Africa has a new jungle stretching from Camps Bay, Cape Town to Khan El-Khalil in Cairo. Dubbed the African Amazon, Jumia is an eCommerce platform valued at just over US$1billion. It hasn’t been an easy first year on the NYSE for $JMIA which traded as low as $2 not long after its $50 peak in April last year.

At this point, the company’s cash at bank was almost equal to its market cap and we slowly started to see Stake traders take positions in the stock, first the value-minded investors before the momentum traders as the stock rocketed up to $21 from its $2 low in March.

At this stage, the only comparable feature between Amazon and Jumia is their business line. It’s no easy task setting up a successful eCommerce platform across a 1.2b inhabitant continent but the opportunity is great. According to Nasdaq, Africa is home to 5 of the top 10 fastest growing world economies.

Historically, only mining stocks from African countries have really found success in foreign markets but there is by no means a lack of innovation. While mobile payment systems like Apple Pay may be a novelty for Australia, the UK and NZ, Kenyan innovation revolutionised the space in 2007. M-Pesa completely digitised banking. For 13 years Kenyans have been banking via mobile phone and since then the technology has spread across the continent, into India and even Eastern Europe.

While we are now seeing Chinese companies make their way onto our stock markets and boom, it’s only a matter of time before the emerging markets finally do emerge.
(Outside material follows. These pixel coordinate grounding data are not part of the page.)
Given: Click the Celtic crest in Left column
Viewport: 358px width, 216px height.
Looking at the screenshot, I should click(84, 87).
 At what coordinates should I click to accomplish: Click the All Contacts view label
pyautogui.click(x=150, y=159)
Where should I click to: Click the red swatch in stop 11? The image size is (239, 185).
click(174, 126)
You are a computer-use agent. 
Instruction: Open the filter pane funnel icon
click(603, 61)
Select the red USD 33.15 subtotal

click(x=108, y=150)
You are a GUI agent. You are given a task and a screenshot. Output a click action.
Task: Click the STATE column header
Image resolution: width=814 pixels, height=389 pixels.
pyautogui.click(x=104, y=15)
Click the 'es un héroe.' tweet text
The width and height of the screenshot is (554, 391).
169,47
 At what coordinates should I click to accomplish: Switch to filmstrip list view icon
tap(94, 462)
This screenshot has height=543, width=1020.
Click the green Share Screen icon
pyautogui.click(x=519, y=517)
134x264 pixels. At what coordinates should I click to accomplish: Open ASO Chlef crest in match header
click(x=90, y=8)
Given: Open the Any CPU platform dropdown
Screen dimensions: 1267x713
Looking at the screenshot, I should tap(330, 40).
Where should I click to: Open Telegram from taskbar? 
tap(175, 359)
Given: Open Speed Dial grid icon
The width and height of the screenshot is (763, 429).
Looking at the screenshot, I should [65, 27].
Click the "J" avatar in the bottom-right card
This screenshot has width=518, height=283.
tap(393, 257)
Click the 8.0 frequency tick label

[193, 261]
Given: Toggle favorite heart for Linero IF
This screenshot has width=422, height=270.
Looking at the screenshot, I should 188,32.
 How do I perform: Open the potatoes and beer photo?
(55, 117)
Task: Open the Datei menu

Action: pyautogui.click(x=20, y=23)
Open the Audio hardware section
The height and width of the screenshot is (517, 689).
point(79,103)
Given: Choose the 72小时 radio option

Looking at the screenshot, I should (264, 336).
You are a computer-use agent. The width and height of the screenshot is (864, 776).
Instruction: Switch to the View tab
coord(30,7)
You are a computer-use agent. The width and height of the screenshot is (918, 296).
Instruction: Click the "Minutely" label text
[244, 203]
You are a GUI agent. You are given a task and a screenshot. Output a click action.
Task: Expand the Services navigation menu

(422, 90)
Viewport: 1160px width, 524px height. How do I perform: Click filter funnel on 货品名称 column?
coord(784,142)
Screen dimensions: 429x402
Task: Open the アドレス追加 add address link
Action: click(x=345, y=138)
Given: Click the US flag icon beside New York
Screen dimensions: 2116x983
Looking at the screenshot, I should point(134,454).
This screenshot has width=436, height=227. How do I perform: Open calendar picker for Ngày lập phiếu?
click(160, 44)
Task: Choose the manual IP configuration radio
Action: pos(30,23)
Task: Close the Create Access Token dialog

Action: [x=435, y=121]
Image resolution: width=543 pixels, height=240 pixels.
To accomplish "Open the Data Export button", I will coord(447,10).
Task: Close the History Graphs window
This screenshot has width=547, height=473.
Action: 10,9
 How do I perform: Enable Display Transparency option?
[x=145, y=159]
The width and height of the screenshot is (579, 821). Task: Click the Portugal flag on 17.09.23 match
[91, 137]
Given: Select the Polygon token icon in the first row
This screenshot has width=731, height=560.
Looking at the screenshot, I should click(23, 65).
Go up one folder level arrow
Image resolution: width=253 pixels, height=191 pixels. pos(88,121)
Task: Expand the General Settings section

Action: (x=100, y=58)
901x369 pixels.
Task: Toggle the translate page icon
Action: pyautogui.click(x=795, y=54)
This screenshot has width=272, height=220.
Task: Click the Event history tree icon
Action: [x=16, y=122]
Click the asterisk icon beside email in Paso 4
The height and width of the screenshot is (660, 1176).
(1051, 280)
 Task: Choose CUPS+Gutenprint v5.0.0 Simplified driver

Definitely a space to watch!

Top 5 Gainers

  • Sorrento Therapeutics (SRNE) +70.9%
  • Jumia (JMIA) +60.5%
  • At Home (HOME) +54.5%
  • Fastly (FSLY) +44.0%
  • Tupperware Brands (TUP) +40.4% 

Top 5 Fallers

  • Alector (ALEC) -29.6%
  • Strategic Education (STRA) -28.0%
  • Aphria (APHA) -18.5%
  • Livanova (LIVN) -17.7%
  • Hill-Rom Holdings (HRC) -17.3%


After analysing the most traded lists on Stake, chances are quite a few readers have traded a SPAC, some without even knowing…for better or worse. As we’ve touched on in past Wraps, a SPAC is a holding company set up to be merged with by an existing operational company. It’s an efficient way to gain access to the market without the costs and trouble of an IPO. DraftKings, Virgin Galactic and Nikola Motors all started as SPACs. While it may be a hot new trend, they’ve actually been around since the 80s.

At some stage in the next couple of years, Bill “Spac-man” Ackman may well become Stake traders’ favourite superhero. The investor famous for turning US$27m into US$2.6b after shorting the market earlier this year has launched the biggest SPAC in history.

Pershing Square Tontine Holdings ($PSTH.U) debuted as a US$4b blank check company. Ackman has stated they plan to merge with a “mature unicorn” within the next 18 months meaning there are some big-name private companies being rumoured. Ackman is targeting a company worth at least US$10b.

So what are some of the finer details regarding SPACs. In short, they’re complicated and risky; unless traders fully understand the nuances they are best avoided.

Each unit of a SPAC bought usually comes with a fraction of a warrant attached. These warrants give investors a right to buy the stock in the future at a predetermined price.

Should a warrant be issued to any SPACs purchased through Stake, it will be liquidated at market value and delivered as cash. Harvard Law School published a great resource on the finer details around SPACs available here.

What We’re Listening To | Eurodollar University

For a full, no detail spared understanding of the mechanics of global credit, Eurodollar University is the Harvard of economics podcasts. While Eurodollars refer to all the US dollars circulated outside the United States, over the 20+ episodes in the series, Alhambra Investments breaks down the world monetary system including what exactly the Fed is doing and how it’s impacting markets…the golden questions for some.

For access to all 20 episodes, click here.

For a one episode review of it all, click here instead.

Trader Teaser

Guess the next four letters in the series: GTNF…

Best Buy | $JMIA

The African Amazon has been on a tear! At one point it’s market cap was almost equal to its cash at the bank, and investors noticed. Despite a pullback, this trader still almost doubled their money in a week.